University of Southern California
An Overview on GSP
Antonio Ortega received the Telecommunications Engineering degree from the Universidad Politecnica de Madrid, Madrid, Spain in 1989 and the Ph.D. in Electrical Engineering from Columbia University, New York, NY in 1994. His Ph.D. work was supported by the Fulbright Commission and the Ministry of Education of Spain. He joined the University of Southern California as an Assistant Professor in 1994 and is currently a Professor. At USC he is a member of the Integrated Media Systems Center, an NSF Engineering Research Center. He was Director of the Signal and Image Processing Institute (2004-2006) and Associate Chair of Electrical Engineering-Systems (2004-2007). In 1995 he received the NSF Faculty Early Career Development (CAREER) Award. He is a Fellow of the IEEE, a member of the ACM. He has been an Associate Editor of the IEEE Transactions on Image Processing and of the IEEE Signal Processing Letters. He is also a member of the IEEE Signal Processing Society Multimedia Signal Processing (MMSP) and Image and Multidimensional Signal Processing (IMDSP) technical committees. He was Chair of the IMDSP committee in 2004-5. He received the 1997 Northrop Grumman Junior Research Award awarded by the School of Engineering at USC. In 1998 he received the Leonard G. Abraham IEEE Communications Society Prize Paper Award for the best paper published in the IEEE Journal on Selected Areas in Communications in 1997, for his paper co-authored with Chi-Yuan Hsu and Amy R. Reibman.

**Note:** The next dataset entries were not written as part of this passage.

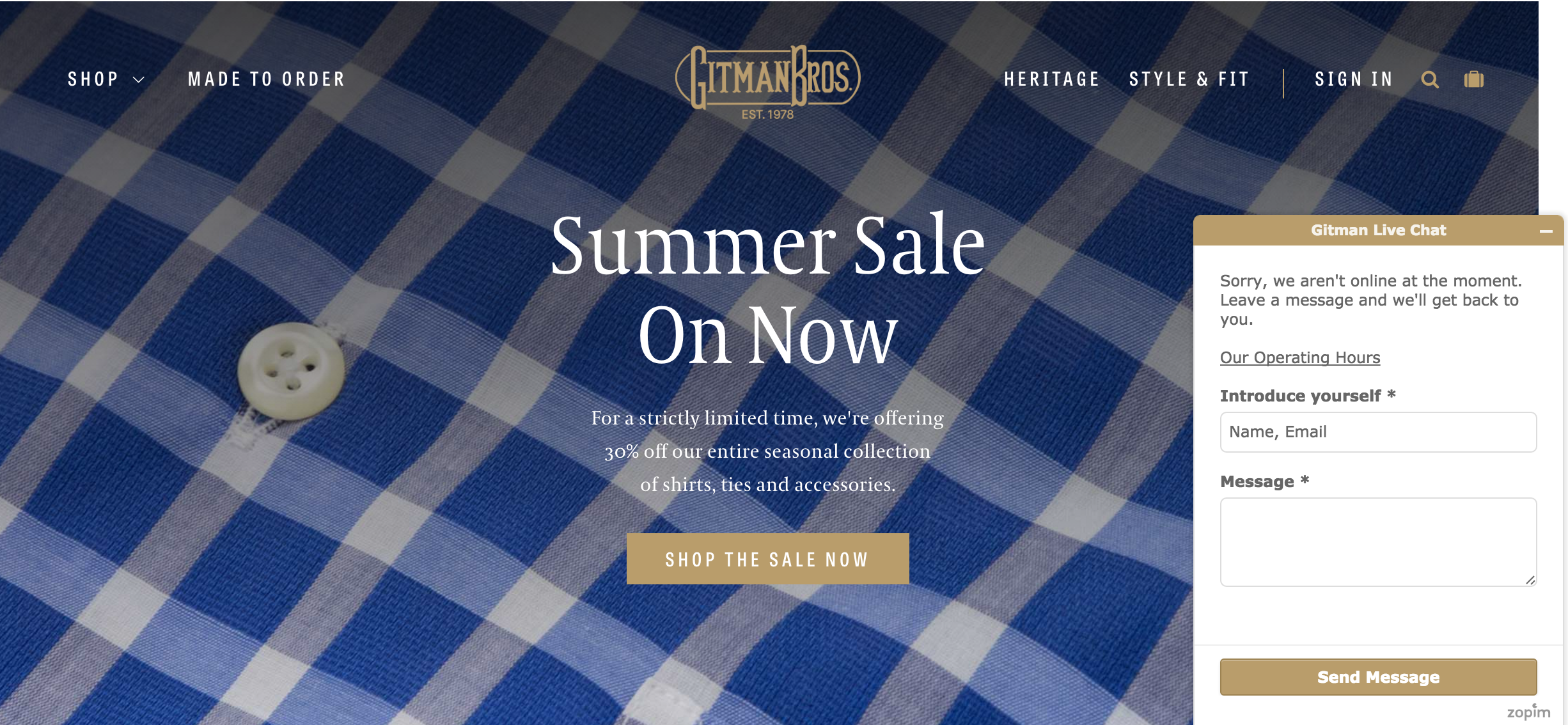Open the Heritage page

(x=1052, y=79)
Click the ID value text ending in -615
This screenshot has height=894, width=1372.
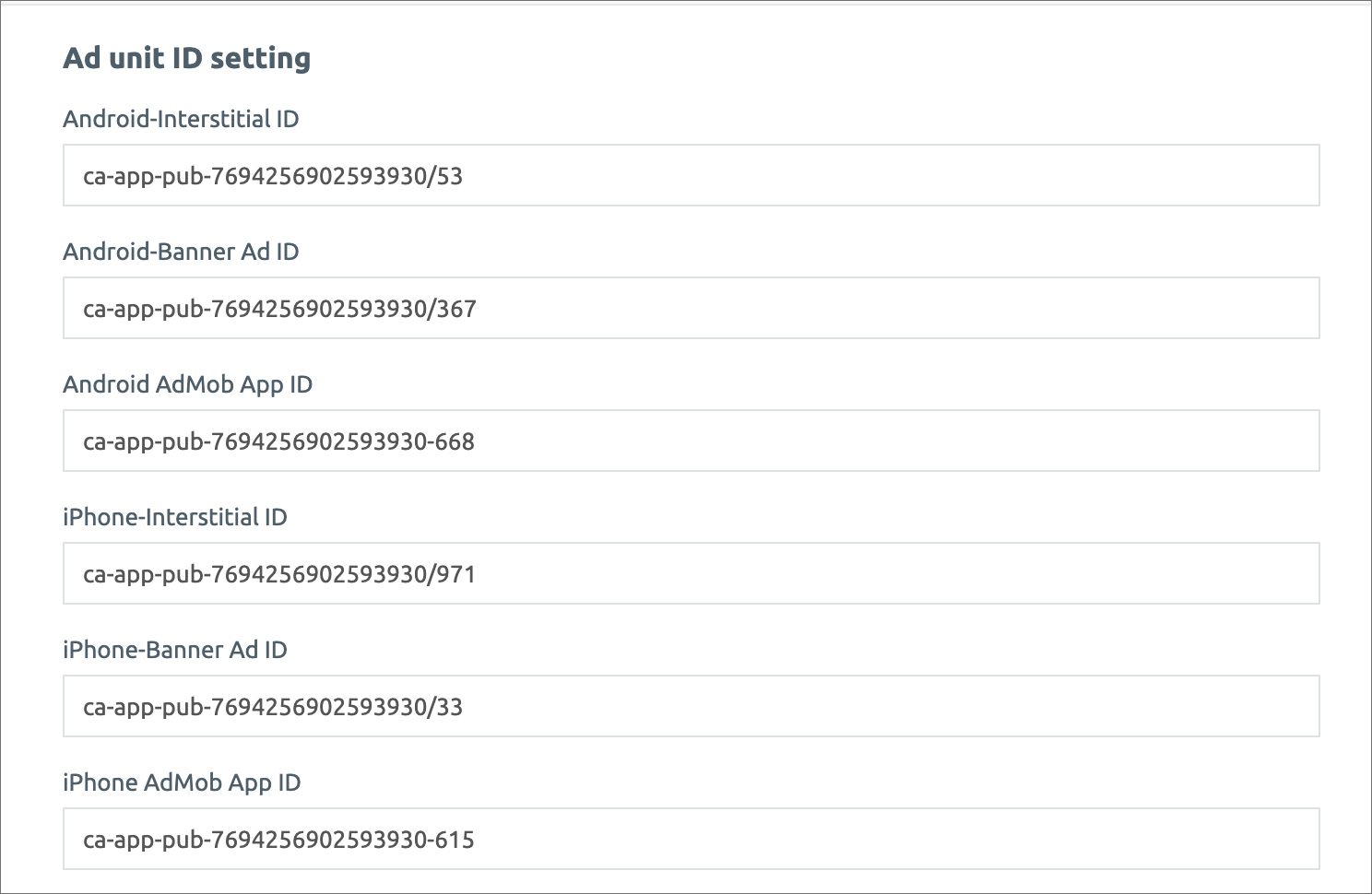278,840
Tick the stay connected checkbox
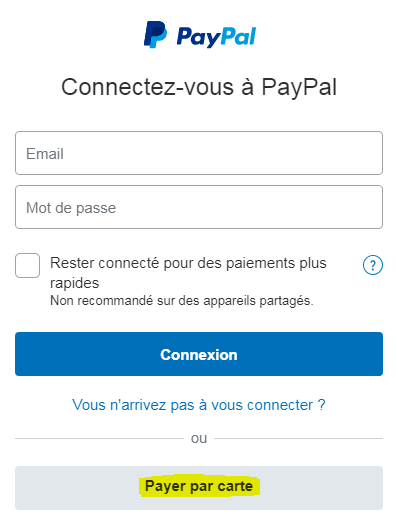Image resolution: width=398 pixels, height=527 pixels. pyautogui.click(x=28, y=266)
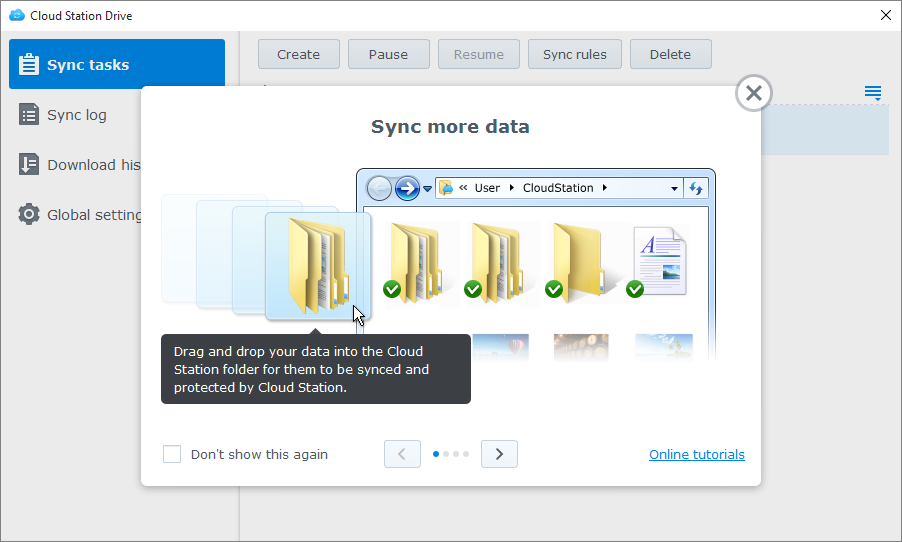This screenshot has height=542, width=902.
Task: Click the Global settings gear icon
Action: (x=29, y=215)
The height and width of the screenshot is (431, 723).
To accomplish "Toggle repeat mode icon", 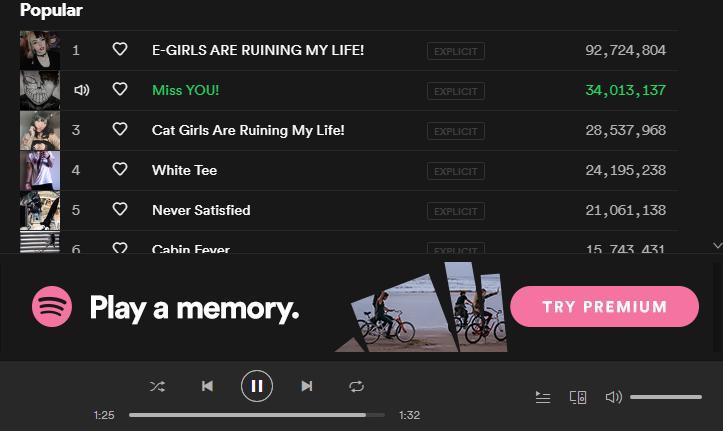I will [x=356, y=386].
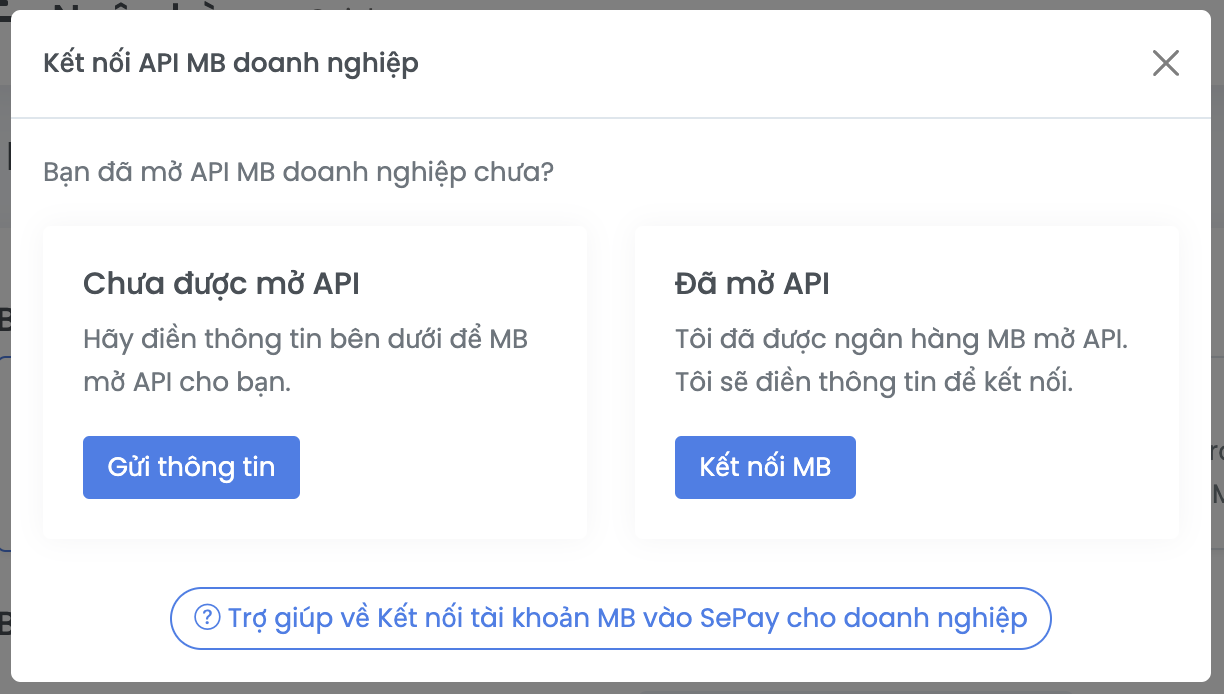The height and width of the screenshot is (694, 1224).
Task: Click the Kết nối MB button
Action: point(765,467)
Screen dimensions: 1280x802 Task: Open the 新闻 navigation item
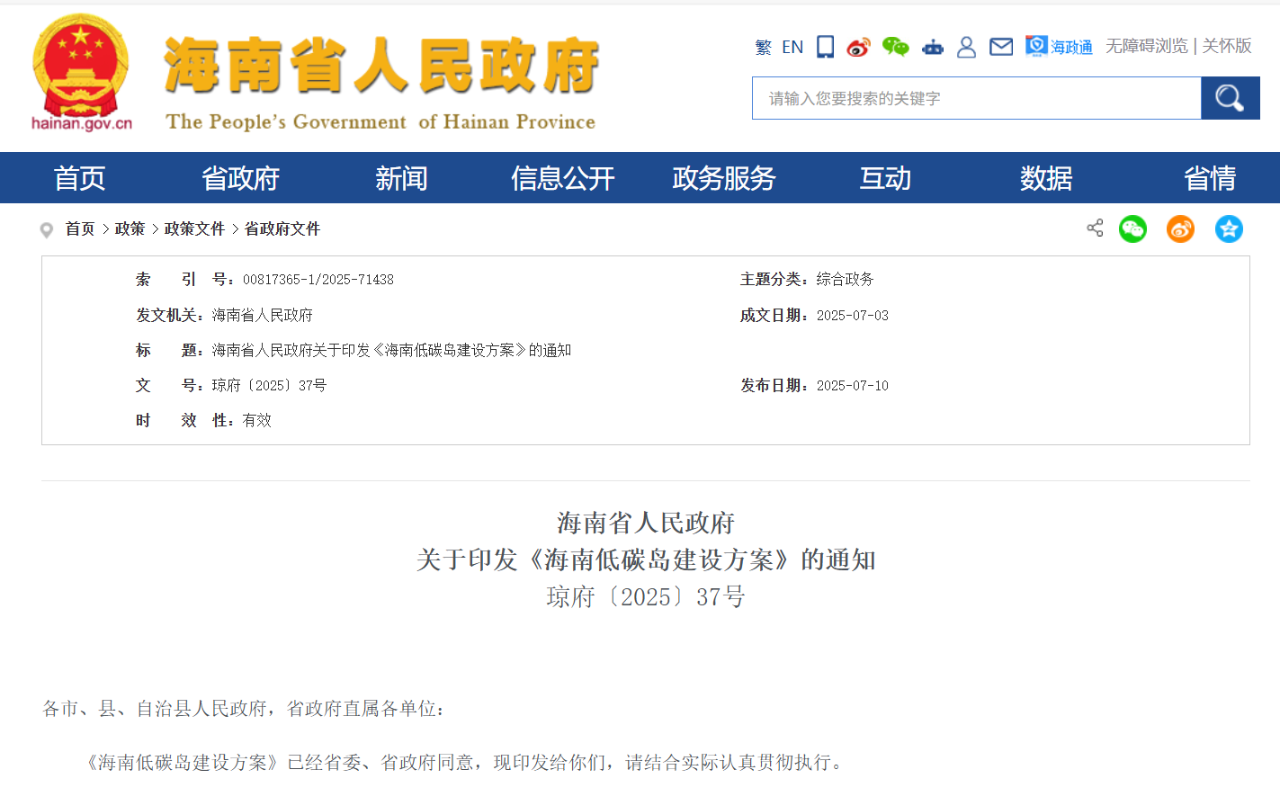coord(401,178)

He also received the IEEE Signal Processing Society, Signal Processing Magazine Award in 1999 for a paper co-authored with Kannan Ramchandran, which appeared in the Signal Processing Magazine in November 1998. He also received the 2006 EURASIP Journal on Advances in Signal Processing Best Paper award for his paper A Framework for Adaptive Scalable Video Coding Using Wyner-Ziv Techniques co-authored with Huisheng Wang and Ngai-Man Cheung. He is the technical program co-chair for ICIP 2008. His research interests are in the area of digital image and video compression, with a focus on systems issues related to transmission over networks, application-specific compression techniques, and fault/error tolerant signal processing algorithms.